Lugar de mulher é… na bateria de samba!

17/fev/2017, 11h56

* Franciela Carlotto e Kassiele Nascimento

A época de carnaval traz consigo reflexões. Não apenas sobre a importância da cultura popular para o nosso país, mas também sobre o papel da mulher nessa festa.

O assédio e a hipersexualização da mulher negra se acentuam por conta do imaginário racista da sociedade. Nós mulheres sofremos pelo assédio intensificado nessa época do ano: os toques no nosso corpo sem consentimento, as cantadas inconvenientes, a insistência para ficarmos com um cara que não queremos… Mas o machismo também se expressa de outras formas – como contra as mulheres que participam de baterias de escolas de samba e blocos de rua.

Tanto blocos quanto escolas tinham historicamente papéis delimitados para as mulheres: passista, rainha de bateria ou “destaque”. Já a bateria é composta majoritariamente por homens e, no máximo, por algumas poucas mulheres nos instrumentos leves.
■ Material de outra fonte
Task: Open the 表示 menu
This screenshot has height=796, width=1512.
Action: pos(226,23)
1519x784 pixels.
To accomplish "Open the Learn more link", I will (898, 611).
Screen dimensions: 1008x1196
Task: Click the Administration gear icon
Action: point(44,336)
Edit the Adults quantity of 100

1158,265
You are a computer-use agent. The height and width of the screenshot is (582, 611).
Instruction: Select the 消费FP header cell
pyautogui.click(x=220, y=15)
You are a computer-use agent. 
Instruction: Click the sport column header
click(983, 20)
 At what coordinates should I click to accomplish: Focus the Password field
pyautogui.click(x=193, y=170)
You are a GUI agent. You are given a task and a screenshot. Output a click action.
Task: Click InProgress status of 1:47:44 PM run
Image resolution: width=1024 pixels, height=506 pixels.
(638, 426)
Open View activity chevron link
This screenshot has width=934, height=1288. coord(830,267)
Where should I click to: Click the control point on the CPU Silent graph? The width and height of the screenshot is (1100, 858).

Entretanto, os tempos hoje são outros e cada vez mais mulheres estão na bateria para tocar surdo e outros instrumentos considerados pesados e “de homens”.

Pelo fato de as escolas de samba serem construídas, em sua maioria, através de trabalhos dentro das comunidades, a entrada de mulheres na bateria tem ainda mais importância. Significa o aumento da autonomia de jovens da periferia que têm muito menos acesso à espaços de cultura e de protagonismo feminino. Ter mulheres nessas baterias significa o fortalecimento do feminismo real para as 99%: a ideia de que as mulheres, principalmente as da periferia, também podem tocar! Trabalhadoras, desempregadas, negras, mães, lésbicas, trans, podem ser rainhas da quadra, destaque no bloco e também brilhar na bateria.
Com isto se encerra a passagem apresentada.